• Task to carry out: In the data below, find the line with "Task: Collapse the Card information section" and the line with "Click the Delete label in toolbar", then restate both and every line between them exactly, minus the pictures.

• Data provided:
[Start of Attachment]

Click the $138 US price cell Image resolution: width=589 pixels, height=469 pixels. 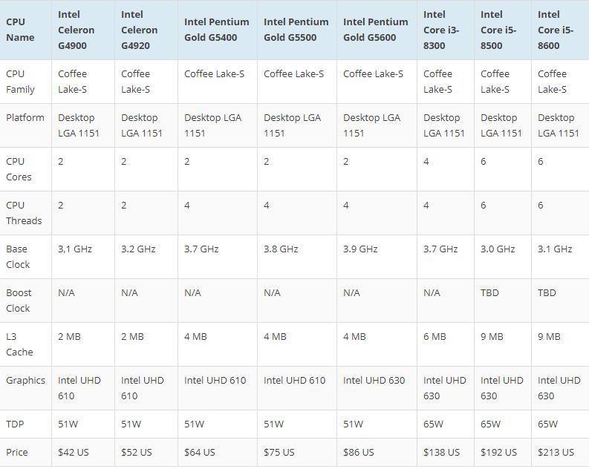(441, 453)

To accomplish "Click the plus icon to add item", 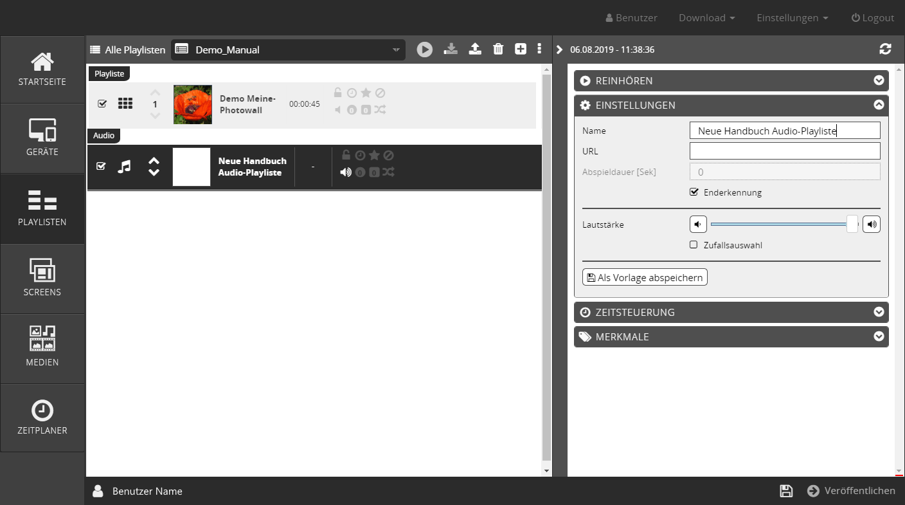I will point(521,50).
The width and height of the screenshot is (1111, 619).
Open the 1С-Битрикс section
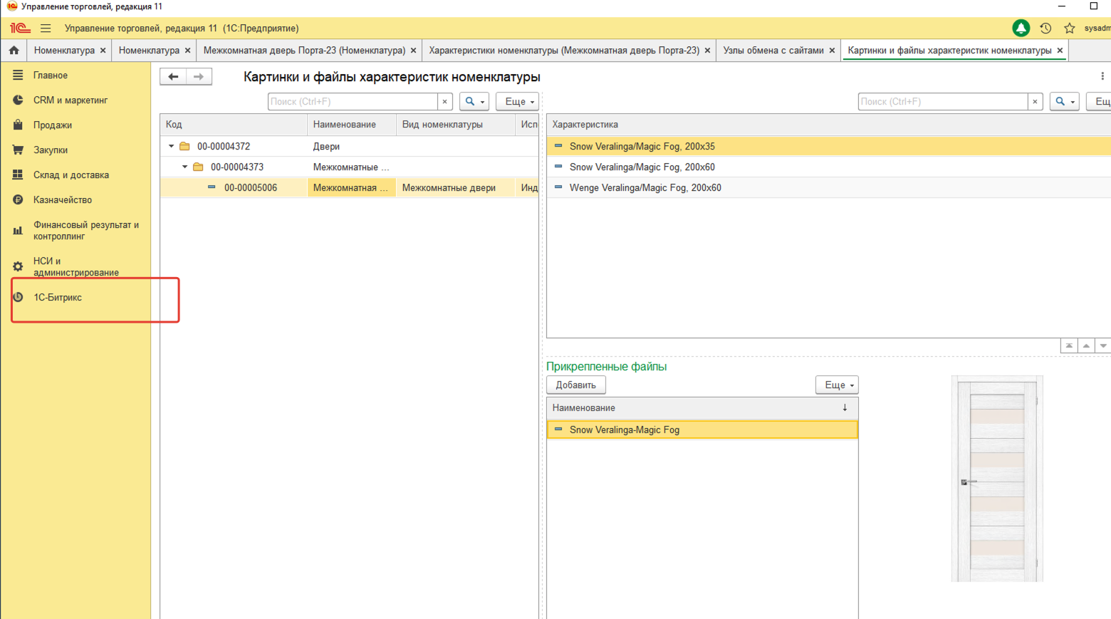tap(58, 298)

[End of Attachment]
[Start of Attachment]

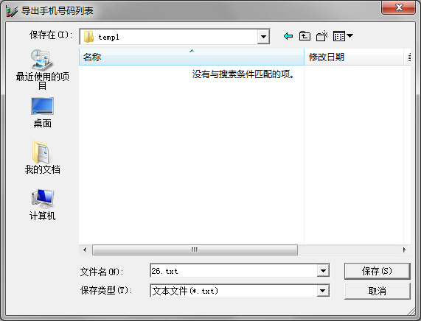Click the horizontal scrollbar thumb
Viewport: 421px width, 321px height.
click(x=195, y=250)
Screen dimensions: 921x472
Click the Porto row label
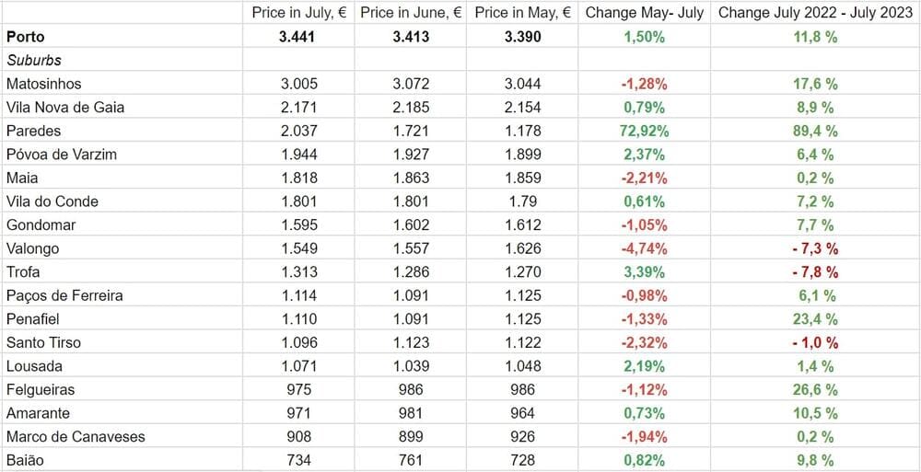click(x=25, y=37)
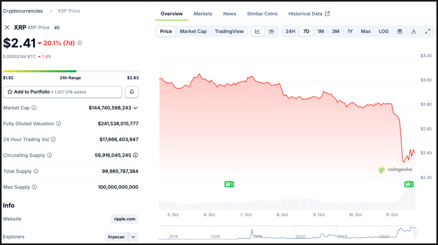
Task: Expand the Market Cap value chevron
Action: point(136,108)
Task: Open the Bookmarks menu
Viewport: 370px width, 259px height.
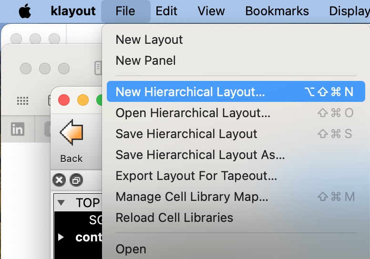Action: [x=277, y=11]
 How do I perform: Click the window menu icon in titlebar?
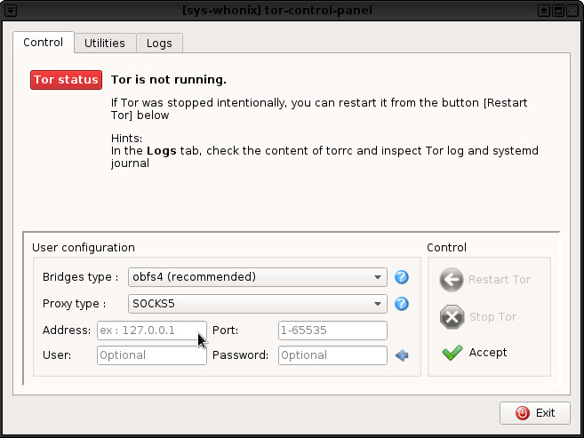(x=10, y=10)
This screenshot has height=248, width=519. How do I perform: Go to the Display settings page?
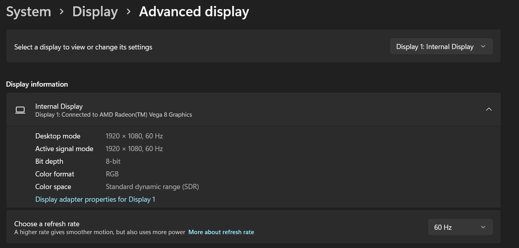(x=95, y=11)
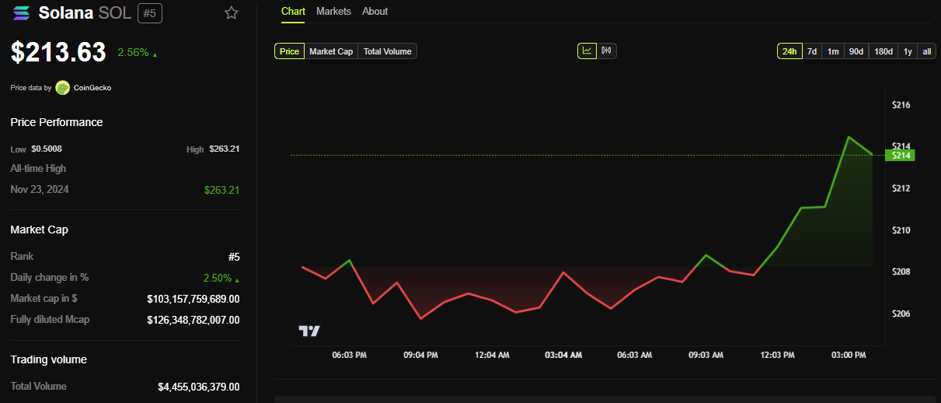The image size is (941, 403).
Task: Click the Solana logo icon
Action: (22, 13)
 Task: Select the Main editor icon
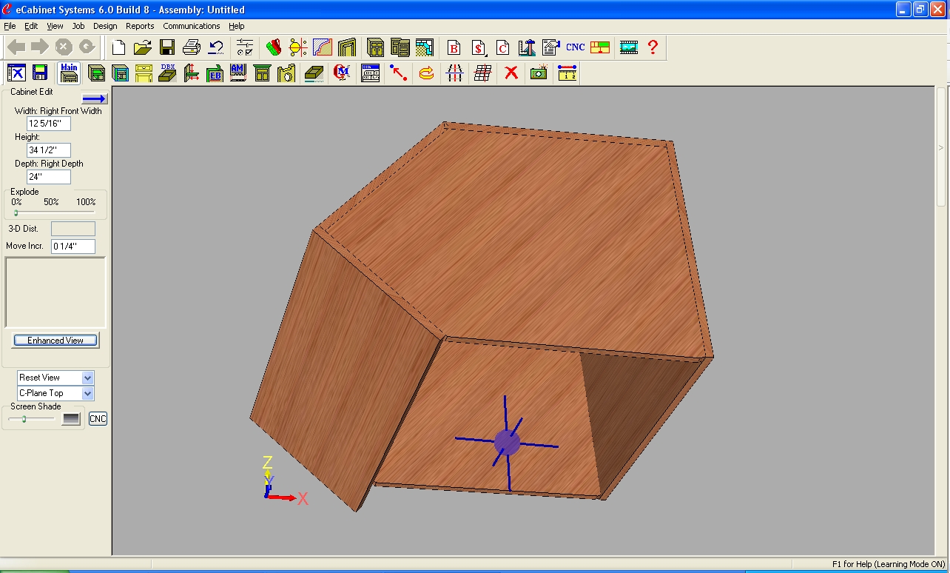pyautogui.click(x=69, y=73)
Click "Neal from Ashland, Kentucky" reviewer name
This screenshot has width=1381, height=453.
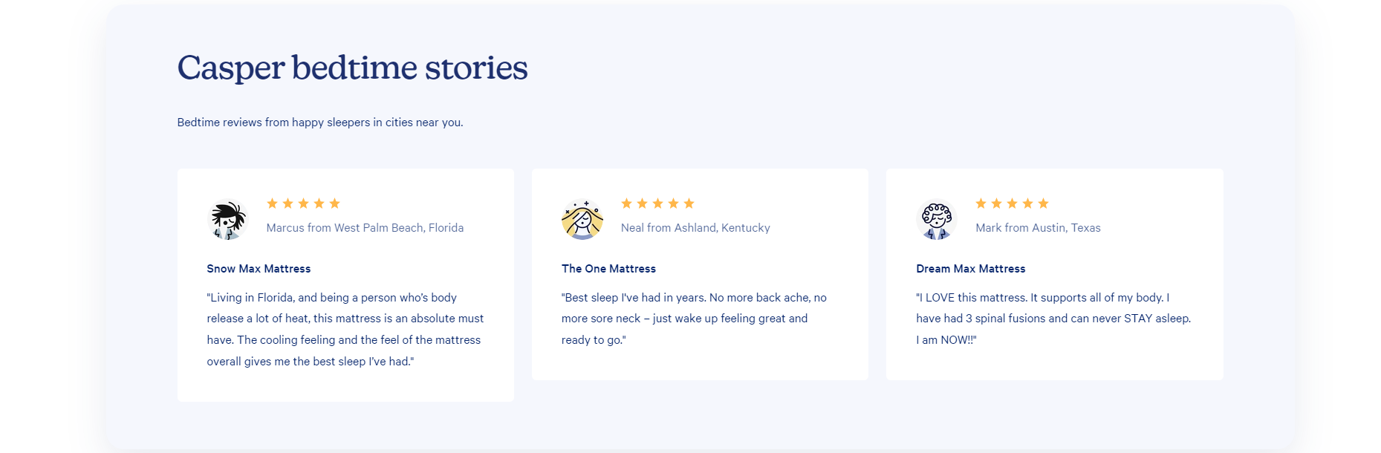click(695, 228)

[End of Attachment]
[Start of Attachment]

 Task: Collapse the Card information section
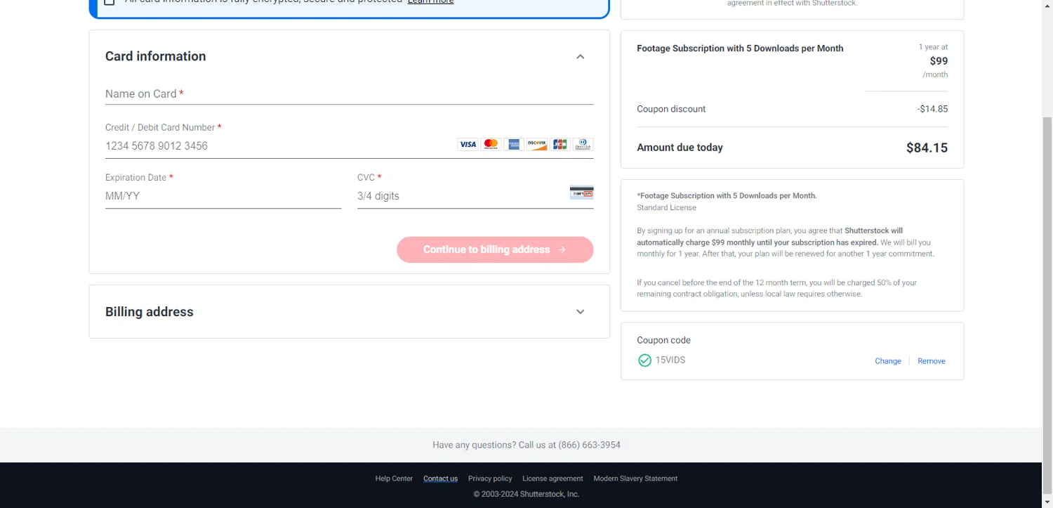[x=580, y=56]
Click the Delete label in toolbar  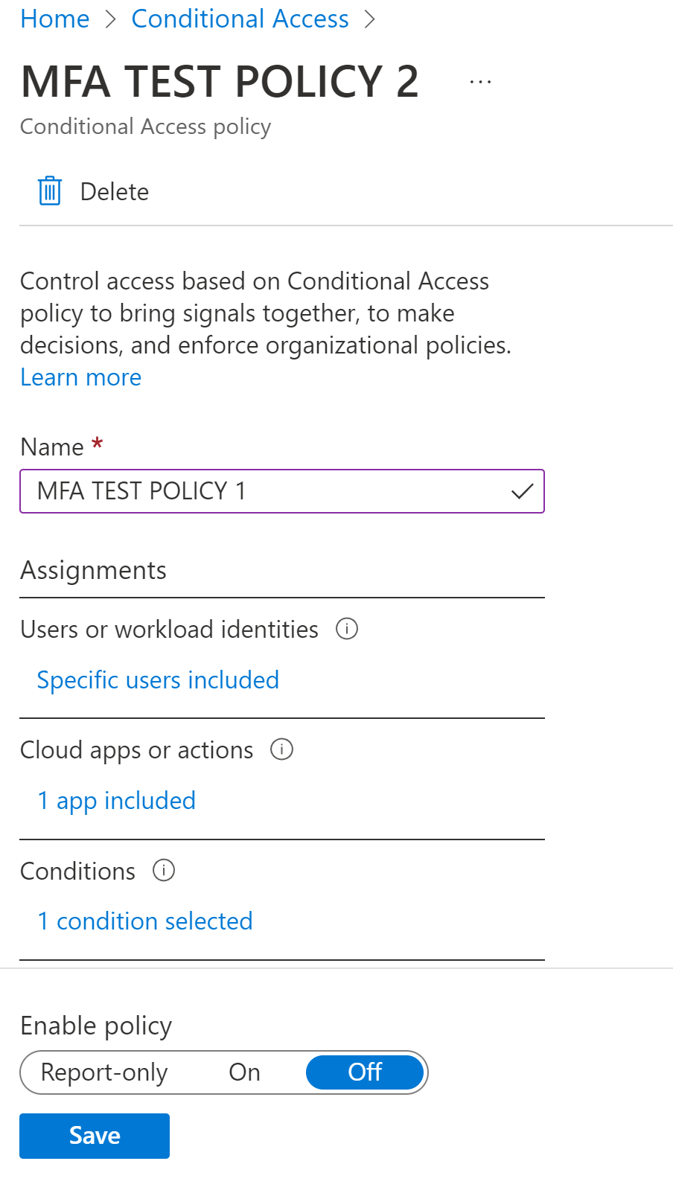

[End of Attachment]

• Result of the task:
 Task: Collapse the Card information section
[x=580, y=56]
Click the Delete label in toolbar  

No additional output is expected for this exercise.